I relish having her around me; she makes me feel so at ease and God
she makes me laugh so much. Corina loves life and is the type of person everyone wants to be around. Corina, simply put, is loyal, funny and great craic. Three ingredients I adore.
‘So are you going to Amsterdam or not?’ She cuts into her medium-rare steak with ease and pops it into her mouth. Corina loves her grub.

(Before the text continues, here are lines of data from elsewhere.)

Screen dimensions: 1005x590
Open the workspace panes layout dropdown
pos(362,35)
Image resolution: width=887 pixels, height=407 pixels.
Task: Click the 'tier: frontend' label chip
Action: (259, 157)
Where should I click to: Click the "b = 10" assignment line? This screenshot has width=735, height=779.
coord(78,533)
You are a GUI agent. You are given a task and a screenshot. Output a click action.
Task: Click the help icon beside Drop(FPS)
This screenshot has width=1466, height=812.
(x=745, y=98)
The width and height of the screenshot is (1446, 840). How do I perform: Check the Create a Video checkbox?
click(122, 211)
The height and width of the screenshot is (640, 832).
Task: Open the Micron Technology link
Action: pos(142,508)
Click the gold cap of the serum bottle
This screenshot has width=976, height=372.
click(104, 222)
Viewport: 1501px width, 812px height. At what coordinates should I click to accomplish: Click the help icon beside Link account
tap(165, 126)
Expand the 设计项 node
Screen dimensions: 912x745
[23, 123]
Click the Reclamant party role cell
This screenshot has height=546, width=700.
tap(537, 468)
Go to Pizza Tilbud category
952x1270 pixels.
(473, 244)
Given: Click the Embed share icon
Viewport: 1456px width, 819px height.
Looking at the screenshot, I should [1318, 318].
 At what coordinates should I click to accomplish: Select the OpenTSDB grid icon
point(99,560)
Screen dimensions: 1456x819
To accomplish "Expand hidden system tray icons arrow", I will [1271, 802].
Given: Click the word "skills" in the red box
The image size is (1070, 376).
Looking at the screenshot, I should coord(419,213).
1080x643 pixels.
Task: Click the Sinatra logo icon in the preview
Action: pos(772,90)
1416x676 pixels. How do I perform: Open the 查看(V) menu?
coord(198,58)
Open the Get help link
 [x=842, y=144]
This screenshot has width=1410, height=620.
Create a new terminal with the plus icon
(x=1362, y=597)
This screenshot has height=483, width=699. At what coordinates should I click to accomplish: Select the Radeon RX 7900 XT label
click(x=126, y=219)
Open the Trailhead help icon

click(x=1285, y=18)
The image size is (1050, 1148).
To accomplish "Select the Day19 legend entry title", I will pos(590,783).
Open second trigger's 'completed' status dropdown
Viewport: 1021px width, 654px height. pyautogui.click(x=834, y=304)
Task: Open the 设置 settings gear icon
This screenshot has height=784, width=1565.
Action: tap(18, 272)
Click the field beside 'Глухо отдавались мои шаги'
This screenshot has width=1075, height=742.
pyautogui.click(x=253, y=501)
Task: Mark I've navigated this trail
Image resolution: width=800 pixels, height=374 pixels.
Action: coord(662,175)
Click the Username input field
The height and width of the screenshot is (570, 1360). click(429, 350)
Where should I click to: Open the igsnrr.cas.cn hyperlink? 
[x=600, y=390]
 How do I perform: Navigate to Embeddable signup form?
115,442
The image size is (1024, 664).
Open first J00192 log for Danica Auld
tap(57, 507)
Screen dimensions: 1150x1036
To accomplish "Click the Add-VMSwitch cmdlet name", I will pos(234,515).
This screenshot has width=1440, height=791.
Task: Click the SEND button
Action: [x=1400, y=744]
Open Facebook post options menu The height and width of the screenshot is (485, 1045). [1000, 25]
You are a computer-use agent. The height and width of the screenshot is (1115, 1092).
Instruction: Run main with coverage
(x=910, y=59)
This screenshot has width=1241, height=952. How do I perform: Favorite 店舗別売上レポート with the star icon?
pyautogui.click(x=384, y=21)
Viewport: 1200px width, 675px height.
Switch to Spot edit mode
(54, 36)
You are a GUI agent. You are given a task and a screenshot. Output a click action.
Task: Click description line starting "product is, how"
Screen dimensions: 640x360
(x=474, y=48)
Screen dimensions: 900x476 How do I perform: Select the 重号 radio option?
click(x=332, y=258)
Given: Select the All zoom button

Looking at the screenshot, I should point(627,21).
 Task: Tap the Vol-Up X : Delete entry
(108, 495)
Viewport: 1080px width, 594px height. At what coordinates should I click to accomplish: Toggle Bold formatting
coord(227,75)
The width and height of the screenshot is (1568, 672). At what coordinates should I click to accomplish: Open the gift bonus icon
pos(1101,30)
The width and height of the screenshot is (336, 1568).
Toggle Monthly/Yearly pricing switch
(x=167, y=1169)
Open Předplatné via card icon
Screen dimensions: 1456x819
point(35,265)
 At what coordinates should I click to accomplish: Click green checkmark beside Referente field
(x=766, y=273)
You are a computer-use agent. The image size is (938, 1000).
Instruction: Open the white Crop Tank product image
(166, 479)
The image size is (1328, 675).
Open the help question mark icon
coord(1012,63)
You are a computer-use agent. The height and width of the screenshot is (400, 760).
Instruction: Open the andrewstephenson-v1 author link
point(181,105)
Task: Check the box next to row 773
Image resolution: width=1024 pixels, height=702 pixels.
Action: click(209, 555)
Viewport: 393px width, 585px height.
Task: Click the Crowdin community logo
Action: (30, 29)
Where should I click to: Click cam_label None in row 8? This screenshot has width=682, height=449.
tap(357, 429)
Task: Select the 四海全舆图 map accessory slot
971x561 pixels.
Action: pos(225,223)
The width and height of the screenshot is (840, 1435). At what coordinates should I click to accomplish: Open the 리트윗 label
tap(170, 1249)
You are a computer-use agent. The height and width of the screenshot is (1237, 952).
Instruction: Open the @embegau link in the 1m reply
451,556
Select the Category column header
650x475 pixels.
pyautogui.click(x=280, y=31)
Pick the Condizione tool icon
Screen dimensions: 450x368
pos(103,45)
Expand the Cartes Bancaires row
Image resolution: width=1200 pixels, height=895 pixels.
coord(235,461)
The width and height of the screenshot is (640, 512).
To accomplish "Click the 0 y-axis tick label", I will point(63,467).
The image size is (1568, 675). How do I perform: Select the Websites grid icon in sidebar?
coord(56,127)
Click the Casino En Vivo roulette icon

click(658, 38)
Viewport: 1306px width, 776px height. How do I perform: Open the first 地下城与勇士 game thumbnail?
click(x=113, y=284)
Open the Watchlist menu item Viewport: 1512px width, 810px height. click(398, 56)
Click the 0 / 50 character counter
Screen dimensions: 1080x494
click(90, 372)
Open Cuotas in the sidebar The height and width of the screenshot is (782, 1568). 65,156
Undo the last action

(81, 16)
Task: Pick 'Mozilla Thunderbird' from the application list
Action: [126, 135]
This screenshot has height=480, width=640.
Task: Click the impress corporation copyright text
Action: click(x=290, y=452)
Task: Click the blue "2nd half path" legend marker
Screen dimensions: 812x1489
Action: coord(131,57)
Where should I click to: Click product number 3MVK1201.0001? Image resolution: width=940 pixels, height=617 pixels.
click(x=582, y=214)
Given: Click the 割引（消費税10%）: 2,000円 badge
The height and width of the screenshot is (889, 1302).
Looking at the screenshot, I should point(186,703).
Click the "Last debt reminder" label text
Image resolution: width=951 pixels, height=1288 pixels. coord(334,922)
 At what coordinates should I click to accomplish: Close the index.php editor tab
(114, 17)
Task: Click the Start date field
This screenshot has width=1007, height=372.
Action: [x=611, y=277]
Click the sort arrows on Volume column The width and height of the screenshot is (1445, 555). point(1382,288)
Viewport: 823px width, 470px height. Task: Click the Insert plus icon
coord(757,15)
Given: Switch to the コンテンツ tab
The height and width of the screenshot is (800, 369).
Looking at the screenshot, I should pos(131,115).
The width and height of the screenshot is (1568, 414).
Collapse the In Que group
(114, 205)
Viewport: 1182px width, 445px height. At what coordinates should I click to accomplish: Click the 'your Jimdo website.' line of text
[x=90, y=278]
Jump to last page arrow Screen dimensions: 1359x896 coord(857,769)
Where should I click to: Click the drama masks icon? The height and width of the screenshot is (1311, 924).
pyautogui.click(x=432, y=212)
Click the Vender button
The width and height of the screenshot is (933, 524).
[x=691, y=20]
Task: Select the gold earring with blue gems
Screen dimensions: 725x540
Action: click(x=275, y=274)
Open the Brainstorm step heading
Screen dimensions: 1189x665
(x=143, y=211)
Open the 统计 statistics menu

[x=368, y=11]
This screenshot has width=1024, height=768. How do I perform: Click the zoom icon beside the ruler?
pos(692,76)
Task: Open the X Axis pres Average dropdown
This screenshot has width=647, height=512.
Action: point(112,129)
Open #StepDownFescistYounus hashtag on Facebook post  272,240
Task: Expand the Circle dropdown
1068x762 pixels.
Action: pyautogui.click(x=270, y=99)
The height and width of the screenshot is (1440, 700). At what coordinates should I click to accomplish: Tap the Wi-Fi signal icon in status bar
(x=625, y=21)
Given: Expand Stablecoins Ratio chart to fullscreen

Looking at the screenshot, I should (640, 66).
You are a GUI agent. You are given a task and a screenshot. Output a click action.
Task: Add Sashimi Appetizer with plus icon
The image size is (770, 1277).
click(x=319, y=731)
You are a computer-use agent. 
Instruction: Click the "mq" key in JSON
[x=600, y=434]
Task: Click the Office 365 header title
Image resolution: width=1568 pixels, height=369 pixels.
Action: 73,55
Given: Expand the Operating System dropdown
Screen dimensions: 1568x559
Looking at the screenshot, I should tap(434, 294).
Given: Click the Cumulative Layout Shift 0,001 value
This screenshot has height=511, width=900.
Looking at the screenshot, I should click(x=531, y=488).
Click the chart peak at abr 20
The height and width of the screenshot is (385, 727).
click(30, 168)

But I still can’t tell her how much I fancy Owen. Owen O’Neill. I know she’d be horrified, rightly so, and immediately put me in my place on that one. I get that I just have to cop myself on. Corina just wouldn’t understand it. I don’t understand it myself. I still can’t believe I actually fancy another man. I mean I haven’t properly fancied anyone since I clapped eyes on Colin Devlin in sixth year. He’d strutted into our classroom, 6A2, white shirt hanging out, the top button open and the blue-and-white stripy school tie loose and messy. Something happened to me. I kind of saw him in slow-motion. I was lolling at my desk by the window – Mr Woodcock had just opened it a little, as it was an unusually warm, bright April morning – and I heard the hum of a faraway lawnmower but could still smell the freshly cut grass. Mr Woodcock held Colin at the top of the classroom, clasping his shoulder tightly and introduced him. I was transfixed. Him. That guy. Holy cowabunga. Yer man standing up beside the confusing pie-charted blackboard with a graffiti-covered khaki canvas bag slung over his shoulder. Not a word of what Mr Woodcock was saying went into my head. A massive Manchester United Football Club crest was sewn onto the bag. Long Live the Red Army written underneath it. Busby Babes inked down the side. The names Whiteside and Giles written in white Tippex. Funny how I’ve come to despise that Red Army over the last number of years. If only I’d known the number of overnight trips to Manchester, the Champions League games weekends in Barcelona, Turin, Berlin, the lost Sunday afternoons, and the mood he falls into when they lose. I just find it, nowadays, all so idiotic and childish. Anyway back then Colin Devlin had just moved from Belfast to Rathfarnham in south county Dublin. Today his Belfast accent is less accentuated but still very much there. Owen O’Neill. If I don’t say it out loud, this crush, because I know that’s what it must be, a pathetic adult crush that might just go away. It’s certainly not helping my marriage crisis. It’s not the reason for my marriage crisis; at least I don’t think it is.